_Problem_. When you retype the listing, keep every word exactly as it appears.
*** Opening of Supplied material ***
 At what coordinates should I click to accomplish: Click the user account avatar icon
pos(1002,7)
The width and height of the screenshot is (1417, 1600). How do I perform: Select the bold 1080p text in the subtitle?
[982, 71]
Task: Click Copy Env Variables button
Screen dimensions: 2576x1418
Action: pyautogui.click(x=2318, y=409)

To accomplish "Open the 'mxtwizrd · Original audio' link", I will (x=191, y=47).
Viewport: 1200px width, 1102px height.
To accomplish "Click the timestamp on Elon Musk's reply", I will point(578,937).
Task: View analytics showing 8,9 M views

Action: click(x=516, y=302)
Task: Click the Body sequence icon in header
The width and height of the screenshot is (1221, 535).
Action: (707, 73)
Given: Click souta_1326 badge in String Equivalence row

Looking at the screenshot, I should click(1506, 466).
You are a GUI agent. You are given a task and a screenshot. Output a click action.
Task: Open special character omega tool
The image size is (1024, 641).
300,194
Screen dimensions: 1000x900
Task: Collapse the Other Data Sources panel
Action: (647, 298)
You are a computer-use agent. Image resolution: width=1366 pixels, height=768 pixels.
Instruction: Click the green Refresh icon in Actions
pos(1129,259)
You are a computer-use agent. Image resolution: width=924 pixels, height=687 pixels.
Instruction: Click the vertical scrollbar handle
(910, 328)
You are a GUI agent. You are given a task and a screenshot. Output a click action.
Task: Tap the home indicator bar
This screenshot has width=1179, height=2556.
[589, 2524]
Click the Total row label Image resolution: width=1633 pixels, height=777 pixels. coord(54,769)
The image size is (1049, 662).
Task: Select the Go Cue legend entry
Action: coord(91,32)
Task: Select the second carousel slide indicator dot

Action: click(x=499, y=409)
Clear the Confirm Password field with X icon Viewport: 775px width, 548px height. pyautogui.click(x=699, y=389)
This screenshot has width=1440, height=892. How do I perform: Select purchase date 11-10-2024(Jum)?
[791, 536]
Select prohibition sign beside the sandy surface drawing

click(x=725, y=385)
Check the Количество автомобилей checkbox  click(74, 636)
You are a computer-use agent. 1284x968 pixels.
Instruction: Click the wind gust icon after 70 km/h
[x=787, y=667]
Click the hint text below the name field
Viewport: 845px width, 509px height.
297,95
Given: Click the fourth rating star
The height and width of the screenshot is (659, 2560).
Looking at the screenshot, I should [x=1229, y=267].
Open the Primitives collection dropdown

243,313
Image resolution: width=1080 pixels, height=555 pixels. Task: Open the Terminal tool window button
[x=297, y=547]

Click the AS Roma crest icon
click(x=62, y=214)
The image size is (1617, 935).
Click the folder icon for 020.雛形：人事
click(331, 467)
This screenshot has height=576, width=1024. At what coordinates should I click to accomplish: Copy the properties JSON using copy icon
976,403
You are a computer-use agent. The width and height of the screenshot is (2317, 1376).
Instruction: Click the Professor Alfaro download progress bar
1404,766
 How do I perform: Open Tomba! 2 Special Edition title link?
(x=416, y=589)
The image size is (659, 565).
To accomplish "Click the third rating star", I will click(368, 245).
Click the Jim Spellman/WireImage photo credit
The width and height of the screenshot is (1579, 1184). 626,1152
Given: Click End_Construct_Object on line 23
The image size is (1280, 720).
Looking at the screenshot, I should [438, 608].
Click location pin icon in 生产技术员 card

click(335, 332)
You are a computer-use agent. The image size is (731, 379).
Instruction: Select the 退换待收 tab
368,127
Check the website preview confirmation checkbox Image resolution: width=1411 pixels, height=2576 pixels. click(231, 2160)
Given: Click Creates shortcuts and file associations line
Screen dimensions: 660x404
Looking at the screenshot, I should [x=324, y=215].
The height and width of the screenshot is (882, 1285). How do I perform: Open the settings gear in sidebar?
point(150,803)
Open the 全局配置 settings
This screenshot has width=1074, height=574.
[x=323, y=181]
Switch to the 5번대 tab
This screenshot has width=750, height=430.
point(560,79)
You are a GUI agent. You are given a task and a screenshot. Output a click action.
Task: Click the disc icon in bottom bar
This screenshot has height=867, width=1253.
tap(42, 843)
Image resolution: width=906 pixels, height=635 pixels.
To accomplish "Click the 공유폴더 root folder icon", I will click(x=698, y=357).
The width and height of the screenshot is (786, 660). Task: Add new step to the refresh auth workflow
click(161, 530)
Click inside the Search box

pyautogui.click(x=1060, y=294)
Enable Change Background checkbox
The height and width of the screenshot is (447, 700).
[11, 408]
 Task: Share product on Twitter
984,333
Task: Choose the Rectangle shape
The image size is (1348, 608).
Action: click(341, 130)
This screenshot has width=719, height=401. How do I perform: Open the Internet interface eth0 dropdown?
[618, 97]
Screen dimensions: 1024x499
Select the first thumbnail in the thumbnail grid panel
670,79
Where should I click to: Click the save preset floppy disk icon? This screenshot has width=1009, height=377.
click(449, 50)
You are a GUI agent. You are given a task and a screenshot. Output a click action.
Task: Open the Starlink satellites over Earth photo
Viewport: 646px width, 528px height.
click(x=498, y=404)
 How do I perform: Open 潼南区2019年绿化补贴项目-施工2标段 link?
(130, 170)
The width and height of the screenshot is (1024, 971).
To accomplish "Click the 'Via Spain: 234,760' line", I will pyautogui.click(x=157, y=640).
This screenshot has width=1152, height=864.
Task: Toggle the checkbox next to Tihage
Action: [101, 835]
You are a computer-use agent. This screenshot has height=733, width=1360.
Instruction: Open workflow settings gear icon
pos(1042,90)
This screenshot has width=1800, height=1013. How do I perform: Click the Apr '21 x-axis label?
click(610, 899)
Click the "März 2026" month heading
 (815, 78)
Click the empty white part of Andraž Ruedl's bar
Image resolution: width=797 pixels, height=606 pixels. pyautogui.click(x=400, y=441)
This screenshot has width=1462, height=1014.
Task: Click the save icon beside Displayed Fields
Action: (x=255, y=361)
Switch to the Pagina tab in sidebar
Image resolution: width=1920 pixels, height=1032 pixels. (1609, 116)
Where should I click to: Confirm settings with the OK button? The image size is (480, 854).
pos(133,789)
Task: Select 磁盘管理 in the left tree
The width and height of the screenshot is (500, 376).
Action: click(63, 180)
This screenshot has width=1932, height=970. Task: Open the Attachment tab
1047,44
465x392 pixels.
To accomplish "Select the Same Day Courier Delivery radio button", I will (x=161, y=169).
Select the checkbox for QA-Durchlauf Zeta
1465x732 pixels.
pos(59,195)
*** Close of Supplied material ***
_Problem solution_.
 At what coordinates should I click to accomplish: Click the user account avatar icon
pos(1002,7)
The width and height of the screenshot is (1417, 1600). How do I perform: Select the bold 1080p text in the subtitle?
[982, 71]
Task: Click Copy Env Variables button
Screen dimensions: 2576x1418
Action: pyautogui.click(x=2318, y=409)

To accomplish "Open the 'mxtwizrd · Original audio' link", I will (x=191, y=47).
Viewport: 1200px width, 1102px height.
To accomplish "Click the timestamp on Elon Musk's reply", I will point(578,937).
Task: View analytics showing 8,9 M views

Action: click(x=516, y=302)
Task: Click the Body sequence icon in header
The width and height of the screenshot is (1221, 535).
Action: (707, 73)
Given: Click souta_1326 badge in String Equivalence row

Looking at the screenshot, I should click(1506, 466).
You are a GUI agent. You are given a task and a screenshot. Output a click action.
Task: Open special character omega tool
The image size is (1024, 641).
300,194
Screen dimensions: 1000x900
Task: Collapse the Other Data Sources panel
Action: (647, 298)
You are a computer-use agent. Image resolution: width=1366 pixels, height=768 pixels.
Instruction: Click the green Refresh icon in Actions
pos(1129,259)
You are a computer-use agent. Image resolution: width=924 pixels, height=687 pixels.
Instruction: Click the vertical scrollbar handle
(910, 328)
You are a GUI agent. You are given a task and a screenshot. Output a click action.
Task: Tap the home indicator bar
This screenshot has width=1179, height=2556.
[589, 2524]
Click the Total row label Image resolution: width=1633 pixels, height=777 pixels. coord(54,769)
The image size is (1049, 662).
Task: Select the Go Cue legend entry
Action: coord(91,32)
Task: Select the second carousel slide indicator dot

Action: click(x=499, y=409)
Clear the Confirm Password field with X icon Viewport: 775px width, 548px height. pyautogui.click(x=699, y=389)
This screenshot has width=1440, height=892. How do I perform: Select purchase date 11-10-2024(Jum)?
[791, 536]
Select prohibition sign beside the sandy surface drawing

click(x=725, y=385)
Check the Количество автомобилей checkbox  click(74, 636)
You are a computer-use agent. 1284x968 pixels.
Instruction: Click the wind gust icon after 70 km/h
[x=787, y=667]
Click the hint text below the name field
Viewport: 845px width, 509px height.
297,95
Given: Click the fourth rating star
The height and width of the screenshot is (659, 2560).
Looking at the screenshot, I should [x=1229, y=267].
Open the Primitives collection dropdown

243,313
Image resolution: width=1080 pixels, height=555 pixels. Task: Open the Terminal tool window button
[x=297, y=547]

Click the AS Roma crest icon
click(x=62, y=214)
The image size is (1617, 935).
Click the folder icon for 020.雛形：人事
click(331, 467)
This screenshot has height=576, width=1024. At what coordinates should I click to accomplish: Copy the properties JSON using copy icon
976,403
You are a computer-use agent. The width and height of the screenshot is (2317, 1376).
Instruction: Click the Professor Alfaro download progress bar
1404,766
 How do I perform: Open Tomba! 2 Special Edition title link?
(x=416, y=589)
The image size is (659, 565).
To accomplish "Click the third rating star", I will click(368, 245).
Click the Jim Spellman/WireImage photo credit
The width and height of the screenshot is (1579, 1184). 626,1152
Given: Click End_Construct_Object on line 23
The image size is (1280, 720).
Looking at the screenshot, I should [438, 608].
Click location pin icon in 生产技术员 card

click(335, 332)
You are a computer-use agent. The image size is (731, 379).
Instruction: Select the 退换待收 tab
368,127
Check the website preview confirmation checkbox Image resolution: width=1411 pixels, height=2576 pixels. click(231, 2160)
Given: Click Creates shortcuts and file associations line
Screen dimensions: 660x404
Looking at the screenshot, I should [x=324, y=215].
The height and width of the screenshot is (882, 1285). How do I perform: Open the settings gear in sidebar?
point(150,803)
Open the 全局配置 settings
This screenshot has width=1074, height=574.
[x=323, y=181]
Switch to the 5번대 tab
This screenshot has width=750, height=430.
point(560,79)
You are a GUI agent. You are given a task and a screenshot. Output a click action.
Task: Click the disc icon in bottom bar
This screenshot has height=867, width=1253.
tap(42, 843)
Image resolution: width=906 pixels, height=635 pixels.
To accomplish "Click the 공유폴더 root folder icon", I will click(x=698, y=357).
The width and height of the screenshot is (786, 660). Task: Add new step to the refresh auth workflow
click(161, 530)
Click inside the Search box

pyautogui.click(x=1060, y=294)
Enable Change Background checkbox
The height and width of the screenshot is (447, 700).
[11, 408]
 Task: Share product on Twitter
984,333
Task: Choose the Rectangle shape
The image size is (1348, 608).
Action: click(341, 130)
This screenshot has width=719, height=401. How do I perform: Open the Internet interface eth0 dropdown?
[618, 97]
Screen dimensions: 1024x499
Select the first thumbnail in the thumbnail grid panel
670,79
Where should I click to: Click the save preset floppy disk icon? This screenshot has width=1009, height=377.
click(449, 50)
You are a GUI agent. You are given a task and a screenshot. Output a click action.
Task: Open the Starlink satellites over Earth photo
Viewport: 646px width, 528px height.
click(x=498, y=404)
 How do I perform: Open 潼南区2019年绿化补贴项目-施工2标段 link?
(130, 170)
The width and height of the screenshot is (1024, 971).
To accomplish "Click the 'Via Spain: 234,760' line", I will pyautogui.click(x=157, y=640).
This screenshot has width=1152, height=864.
Task: Toggle the checkbox next to Tihage
Action: [101, 835]
You are a computer-use agent. This screenshot has height=733, width=1360.
Instruction: Open workflow settings gear icon
pos(1042,90)
This screenshot has width=1800, height=1013. How do I perform: Click the Apr '21 x-axis label?
click(610, 899)
Click the "März 2026" month heading
 (815, 78)
Click the empty white part of Andraž Ruedl's bar
Image resolution: width=797 pixels, height=606 pixels. pyautogui.click(x=400, y=441)
This screenshot has width=1462, height=1014.
Task: Click the save icon beside Displayed Fields
Action: (x=255, y=361)
Switch to the Pagina tab in sidebar
Image resolution: width=1920 pixels, height=1032 pixels. (1609, 116)
Where should I click to: Confirm settings with the OK button? The image size is (480, 854).
pos(133,789)
Task: Select 磁盘管理 in the left tree
The width and height of the screenshot is (500, 376).
Action: click(63, 180)
This screenshot has width=1932, height=970. Task: Open the Attachment tab
1047,44
465x392 pixels.
To accomplish "Select the Same Day Courier Delivery radio button", I will (x=161, y=169).
Select the checkbox for QA-Durchlauf Zeta
1465x732 pixels.
pos(59,195)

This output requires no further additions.